## YOUR OBJECTIVE
Set down each line from the line holding "Instruction: Restart pod" to the last line of the entries below, exactly, with both ends included and without pictures.

## EXCERPTED DATA
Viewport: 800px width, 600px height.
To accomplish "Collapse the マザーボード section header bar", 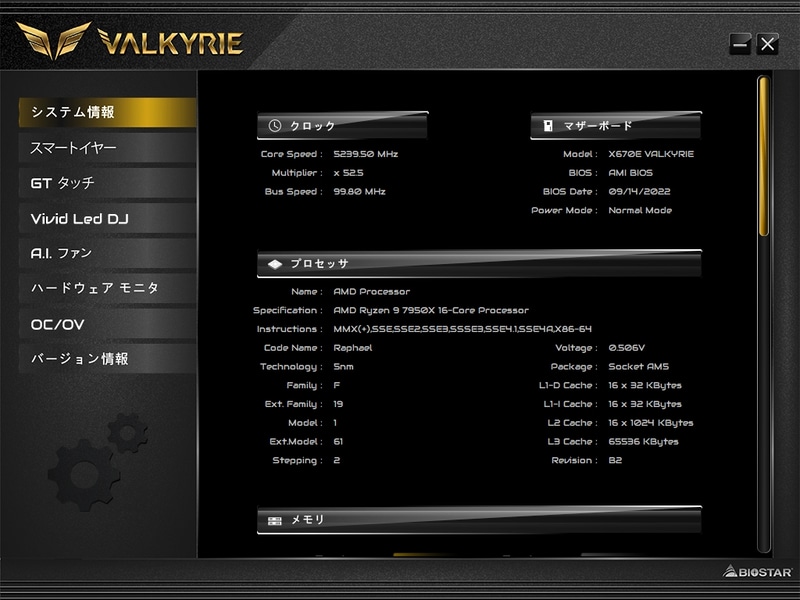I will click(620, 123).
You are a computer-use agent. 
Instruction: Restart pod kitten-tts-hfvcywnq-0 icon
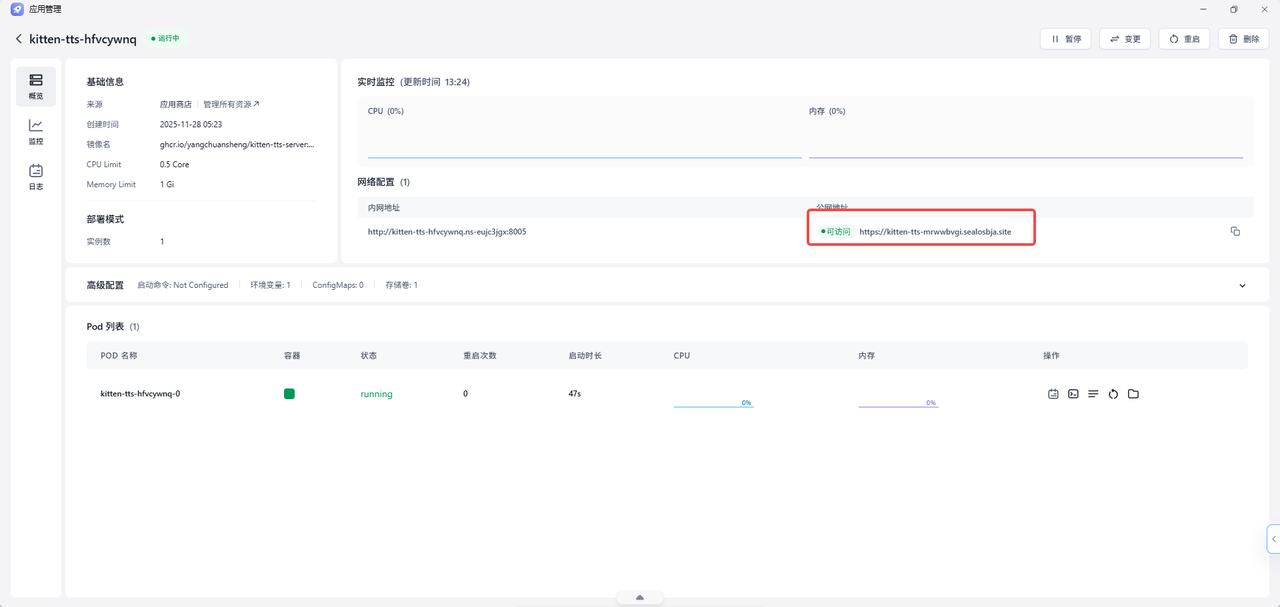coord(1113,394)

## RESULT
Instruction: Restart pod kitten-tts-hfvcywnq-0 icon
coord(1113,394)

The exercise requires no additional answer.